# [WORK INSTRUCTION]
Set down the entries once more, exactly as given.

##### RECORDED DATA

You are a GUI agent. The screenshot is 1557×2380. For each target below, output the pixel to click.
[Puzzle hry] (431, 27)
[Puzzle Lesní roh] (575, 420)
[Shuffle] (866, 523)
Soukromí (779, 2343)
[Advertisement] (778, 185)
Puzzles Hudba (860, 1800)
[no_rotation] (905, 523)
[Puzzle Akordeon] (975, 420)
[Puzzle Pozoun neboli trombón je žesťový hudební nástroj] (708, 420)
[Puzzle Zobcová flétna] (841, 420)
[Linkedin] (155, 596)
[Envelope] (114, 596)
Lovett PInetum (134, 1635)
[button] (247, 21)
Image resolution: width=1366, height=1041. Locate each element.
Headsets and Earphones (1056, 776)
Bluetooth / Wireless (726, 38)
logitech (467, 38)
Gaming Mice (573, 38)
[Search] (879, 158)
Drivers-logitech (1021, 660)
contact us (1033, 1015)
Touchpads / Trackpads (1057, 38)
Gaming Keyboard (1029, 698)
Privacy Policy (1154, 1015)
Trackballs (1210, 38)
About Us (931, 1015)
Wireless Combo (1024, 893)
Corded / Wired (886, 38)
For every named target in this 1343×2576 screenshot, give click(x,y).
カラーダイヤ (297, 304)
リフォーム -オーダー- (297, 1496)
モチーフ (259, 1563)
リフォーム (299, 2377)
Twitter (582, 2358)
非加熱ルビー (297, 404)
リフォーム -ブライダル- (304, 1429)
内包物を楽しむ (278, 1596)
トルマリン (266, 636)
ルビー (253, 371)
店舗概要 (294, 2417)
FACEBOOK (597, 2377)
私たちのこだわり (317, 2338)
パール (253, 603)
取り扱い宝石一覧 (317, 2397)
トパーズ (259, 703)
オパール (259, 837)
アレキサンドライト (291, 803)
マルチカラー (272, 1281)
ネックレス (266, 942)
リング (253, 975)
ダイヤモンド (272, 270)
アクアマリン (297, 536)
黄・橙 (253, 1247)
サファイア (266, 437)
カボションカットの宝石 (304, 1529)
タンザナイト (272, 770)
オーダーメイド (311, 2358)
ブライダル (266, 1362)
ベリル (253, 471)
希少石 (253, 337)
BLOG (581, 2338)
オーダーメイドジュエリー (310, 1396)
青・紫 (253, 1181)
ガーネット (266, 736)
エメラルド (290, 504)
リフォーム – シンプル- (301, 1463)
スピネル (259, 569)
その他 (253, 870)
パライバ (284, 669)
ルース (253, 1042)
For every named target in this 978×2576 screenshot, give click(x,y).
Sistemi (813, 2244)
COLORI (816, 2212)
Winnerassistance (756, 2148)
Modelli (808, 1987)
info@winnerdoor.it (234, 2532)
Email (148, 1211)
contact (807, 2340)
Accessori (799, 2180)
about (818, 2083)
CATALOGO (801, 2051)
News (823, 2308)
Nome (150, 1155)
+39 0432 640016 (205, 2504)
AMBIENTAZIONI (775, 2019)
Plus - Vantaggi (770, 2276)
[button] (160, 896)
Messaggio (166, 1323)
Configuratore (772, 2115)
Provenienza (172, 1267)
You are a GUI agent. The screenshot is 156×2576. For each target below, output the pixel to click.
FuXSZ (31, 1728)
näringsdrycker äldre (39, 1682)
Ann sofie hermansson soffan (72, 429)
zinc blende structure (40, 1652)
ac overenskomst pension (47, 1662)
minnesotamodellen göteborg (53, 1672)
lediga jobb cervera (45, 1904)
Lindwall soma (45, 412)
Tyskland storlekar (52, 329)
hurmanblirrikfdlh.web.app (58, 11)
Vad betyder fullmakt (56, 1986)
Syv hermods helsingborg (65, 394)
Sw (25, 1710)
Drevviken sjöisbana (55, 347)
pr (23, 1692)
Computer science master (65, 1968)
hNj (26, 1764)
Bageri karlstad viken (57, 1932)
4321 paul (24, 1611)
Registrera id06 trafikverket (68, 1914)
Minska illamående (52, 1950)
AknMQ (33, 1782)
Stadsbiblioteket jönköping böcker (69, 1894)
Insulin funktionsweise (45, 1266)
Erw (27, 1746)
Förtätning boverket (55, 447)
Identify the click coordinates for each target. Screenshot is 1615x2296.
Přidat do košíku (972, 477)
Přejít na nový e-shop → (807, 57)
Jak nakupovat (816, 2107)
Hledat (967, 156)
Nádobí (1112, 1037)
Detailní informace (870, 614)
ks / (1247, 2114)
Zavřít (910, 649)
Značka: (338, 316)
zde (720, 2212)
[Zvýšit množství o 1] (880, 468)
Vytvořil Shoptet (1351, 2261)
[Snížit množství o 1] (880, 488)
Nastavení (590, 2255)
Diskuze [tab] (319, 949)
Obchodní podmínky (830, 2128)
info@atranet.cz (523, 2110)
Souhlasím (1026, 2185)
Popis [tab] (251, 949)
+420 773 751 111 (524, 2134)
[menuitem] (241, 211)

##########

# [ANSWER TO THE PROBLEM]
You are a GUI agent. The screenshot is 1557×2380. For each target below, output the pixel to click.
[Puzzle hry] (431, 27)
[Puzzle Lesní roh] (575, 420)
[Shuffle] (866, 523)
Soukromí (779, 2343)
[Advertisement] (778, 185)
Puzzles Hudba (860, 1800)
[no_rotation] (905, 523)
[Puzzle Akordeon] (975, 420)
[Puzzle Pozoun neboli trombón je žesťový hudební nástroj] (708, 420)
[Puzzle Zobcová flétna] (841, 420)
[Linkedin] (155, 596)
[Envelope] (114, 596)
Lovett PInetum (134, 1635)
[button] (247, 21)
Image resolution: width=1366, height=1041. Locate each element.
Headsets and Earphones (1056, 776)
Bluetooth / Wireless (726, 38)
logitech (467, 38)
Gaming Mice (573, 38)
[Search] (879, 158)
Drivers-logitech (1021, 660)
contact us (1033, 1015)
Touchpads / Trackpads (1057, 38)
Gaming Keyboard (1029, 698)
Privacy Policy (1154, 1015)
Trackballs (1210, 38)
About Us (931, 1015)
Wireless Combo (1024, 893)
Corded / Wired (886, 38)
For every named target in this 1343×2576 screenshot, give click(x,y).
カラーダイヤ (297, 304)
リフォーム -オーダー- (297, 1496)
モチーフ (259, 1563)
リフォーム (299, 2377)
Twitter (582, 2358)
非加熱ルビー (297, 404)
リフォーム -ブライダル- (304, 1429)
内包物を楽しむ (278, 1596)
トルマリン (266, 636)
ルビー (253, 371)
店舗概要 (294, 2417)
FACEBOOK (597, 2377)
私たちのこだわり (317, 2338)
パール (253, 603)
取り扱い宝石一覧 (317, 2397)
トパーズ (259, 703)
オパール (259, 837)
アレキサンドライト (291, 803)
マルチカラー (272, 1281)
ネックレス (266, 942)
リング (253, 975)
ダイヤモンド (272, 270)
アクアマリン (297, 536)
黄・橙 (253, 1247)
サファイア (266, 437)
カボションカットの宝石 (304, 1529)
タンザナイト (272, 770)
オーダーメイド (311, 2358)
ブライダル (266, 1362)
ベリル (253, 471)
希少石 (253, 337)
BLOG (581, 2338)
オーダーメイドジュエリー (310, 1396)
青・紫 (253, 1181)
ガーネット (266, 736)
エメラルド (290, 504)
リフォーム – シンプル- (301, 1463)
スピネル (259, 569)
その他 (253, 870)
パライバ (284, 669)
ルース (253, 1042)
For every named target in this 978×2576 screenshot, give click(x,y).
Sistemi (813, 2244)
COLORI (816, 2212)
Winnerassistance (756, 2148)
Modelli (808, 1987)
info@winnerdoor.it (234, 2532)
Email (148, 1211)
contact (807, 2340)
Accessori (799, 2180)
about (818, 2083)
CATALOGO (801, 2051)
News (823, 2308)
Nome (150, 1155)
+39 0432 640016 (205, 2504)
AMBIENTAZIONI (775, 2019)
Plus - Vantaggi (770, 2276)
[button] (160, 896)
Messaggio (166, 1323)
Configuratore (772, 2115)
Provenienza (172, 1267)
You are a GUI agent. The screenshot is 156×2576. For each target below, output the pixel to click.
FuXSZ (31, 1728)
näringsdrycker äldre (39, 1682)
Ann sofie hermansson soffan (72, 429)
zinc blende structure (40, 1652)
ac overenskomst pension (47, 1662)
minnesotamodellen göteborg (53, 1672)
lediga jobb cervera (45, 1904)
Lindwall soma (45, 412)
Tyskland storlekar (52, 329)
hurmanblirrikfdlh.web.app (58, 11)
Vad betyder fullmakt (56, 1986)
Syv hermods helsingborg (65, 394)
Sw (25, 1710)
Drevviken sjöisbana (55, 347)
pr (23, 1692)
Computer science master (65, 1968)
hNj (26, 1764)
Bageri karlstad viken (57, 1932)
4321 paul (24, 1611)
Registrera id06 trafikverket (68, 1914)
Minska illamående (52, 1950)
AknMQ (33, 1782)
Stadsbiblioteket jönköping böcker (69, 1894)
Insulin funktionsweise (45, 1266)
Erw (27, 1746)
Förtätning boverket (55, 447)
Identify the click coordinates for each target. Screenshot is 1615x2296.
Přidat do košíku (972, 477)
Přejít na nový e-shop → (807, 57)
Jak nakupovat (816, 2107)
Hledat (967, 156)
Nádobí (1112, 1037)
Detailní informace (870, 614)
ks / (1247, 2114)
Zavřít (910, 649)
Značka: (338, 316)
zde (720, 2212)
[Zvýšit množství o 1] (880, 468)
Vytvořil Shoptet (1351, 2261)
[Snížit množství o 1] (880, 488)
Nastavení (590, 2255)
Diskuze [tab] (319, 949)
Obchodní podmínky (830, 2128)
info@atranet.cz (523, 2110)
Souhlasím (1026, 2185)
Popis [tab] (251, 949)
+420 773 751 111 (524, 2134)
[menuitem] (241, 211)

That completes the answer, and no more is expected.